Publication: Defence-Aerospace.com Issued: Date: 2010-08-12 Reporter:

Probe into German-Greek Arms Deals Reveals Murky Side of Defense Sales

 

Publication 

Defence-Aerospace.com

Date 2010-08-12
Web Link www.defence-aerospace.com

 
Investigations into the German submarine deal with Greece has peeled away another layer of fraudulence. The German firm Ferrostaal, is suspected of paying bribes to politicians through a Greek company in the German submarine deal with Greece. At the same time, prosecutors are trying to determine whether Greece overpaid or agreed to deals for military equipment it did not need.

With acknowledgements to Anna Majavu and Sowetan.



Sound familiar?

It sounds familiar because it is familiar.

Ferrostaal is another company whose business model is bribery and corruption. Mainly international bribery and corruption.

Just like its sister company Thyssen.

Both companies are now part of the conglomerate Thyssen Krupp Marine Systems.

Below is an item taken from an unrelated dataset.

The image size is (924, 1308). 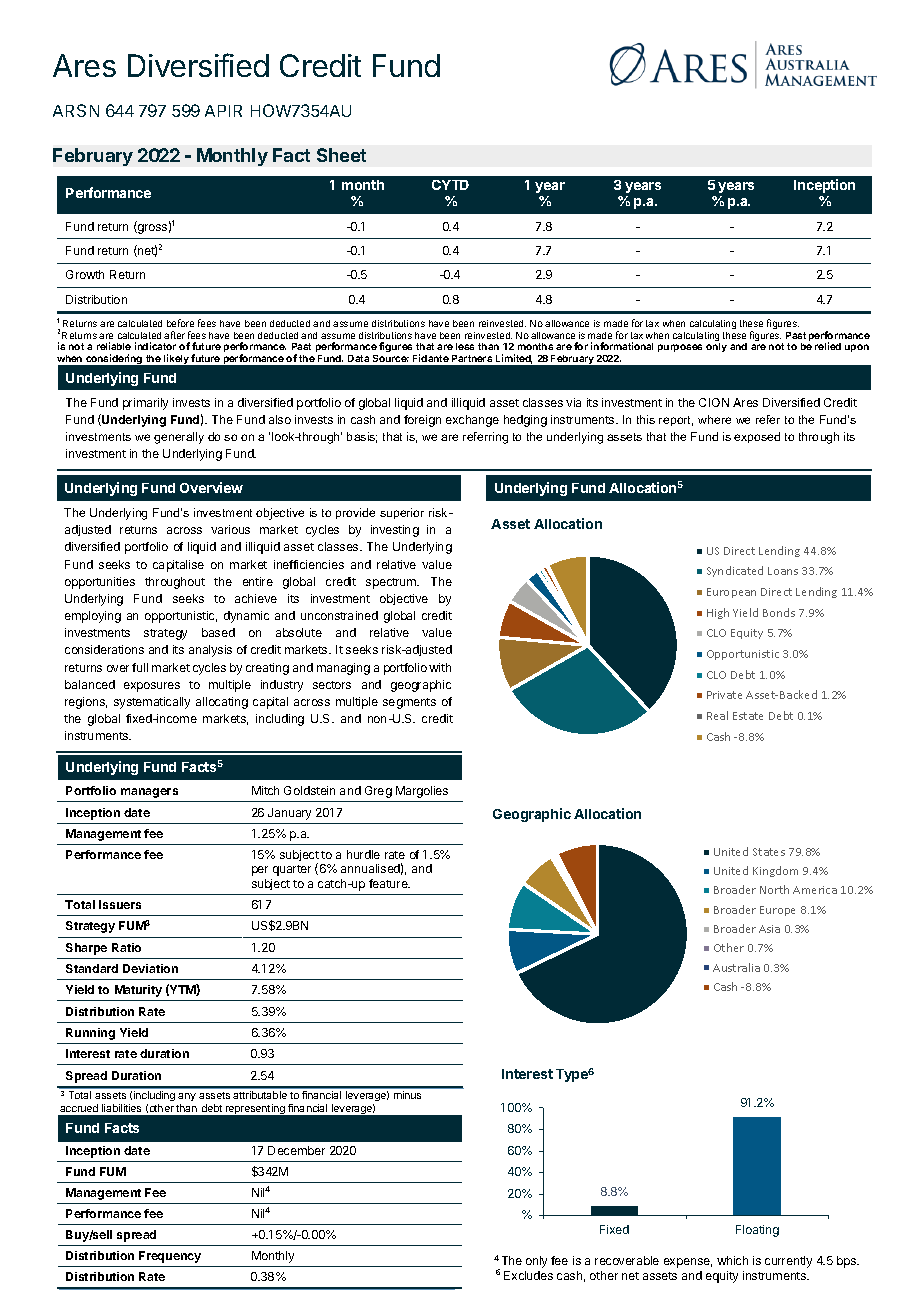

Ferrostaal supplied coastal submarines to the SA Navy. Submarines it did not need and cannot afford to run.

Thyssen supplied frigates to the SA Navy. Frigates it did not need and cannot afford to run.

All familiar.

Ferrostaal also bribed the Portuguese authorities to buy submarines.

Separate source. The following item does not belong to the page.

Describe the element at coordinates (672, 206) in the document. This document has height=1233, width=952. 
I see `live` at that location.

But while investigations are ongoing in Portugal and Greece, they were never followed through either in South Africa or Germany, albeit that the German investigating authorities found a mountain of documentary evidence that Ferrostaal paid even bigger bribes to win the South African submarine deal than Thyssen did to win the South Africa frigate deal.

This evidence was found when Ferrostaal was raided when searching for evidence relating to Thyssen's deal. By they Thyssen Krupp had purchased Ferrostaal and so the former was warehousing its tax and other documents at is sister company's premises in Essen. Thyssen is based in Dusseldorf.

And they found the motherload - implicating both Thyssen and Ferrostaal.

You see, in those days (pre 1999) bribes to foreign officials were tax deductible as "useful expenditure". So not only are the transactions recorded, they appear almost indelibly in the company's tax records, income statements and expense statements.

But the groot koppe at both Thyssen and Ferrostaal have prevailed upon Dr Angela Merkel to otherwise defeat and delete the investigations against them in South Africa.

The same way as things were done in France to thwart the investigation there against Thomson-CSF.

But an important question that should be asked by the critical, why are investigations allowed to proceed against giant multinationals in foreign countries, yet invariably get abandoned in South Africa, a relatively unimportant member of the internal community.

It is because it involves politicians right to the very top in each country, starting off with Mandela and Mbeki in South Africa, John Major and Tony Blair in the UK and Helmut Kohl in Germany. They made those deals. These were the genuine smoky room deals.

Now no-one wants to go anywhere near looking at the involvement of Saint Nelson and his absolutely corrupted ANC.

Saint Nelson even gave R3 million of his own money to Jacob Zuma when it was made known to the former that the latter was falling under the spell of Schabir Shaik and Thomson-CSF due to his enormous consumption of viagra and other family expenses.

Where did Nelson get this money?

Where did his wife Winnie, then chairwoman of the ANC Women';s League get their R72 million cut?

From Thyssen, Ferrostaal and Thomson-CSF that's where.

Probably around R300 million, R350 million and R300 million respectively (all 1999 Rands), that's how much.

In the meantime British Aerospace lashed out with R1 200 million. About R200 million was in overt payments as overt commissions. Richard Charter could be said to deserve about R20 million of this as his share of the overt commissions. But he also got another R100 million or so as covert commissions. But he's now dead.

Altogether the graft on the Arms Deal was about R2 billion out of R30 billion (all 1999 Rands), about 7,5%.

Funny that's about twice what I estimated it to be in an interview in circa 2001/2 with Dr Peter Bachelor and Prof Paul who were doing a study into the financial aspects of the Arms Deal on behalf of the Dept of Finance.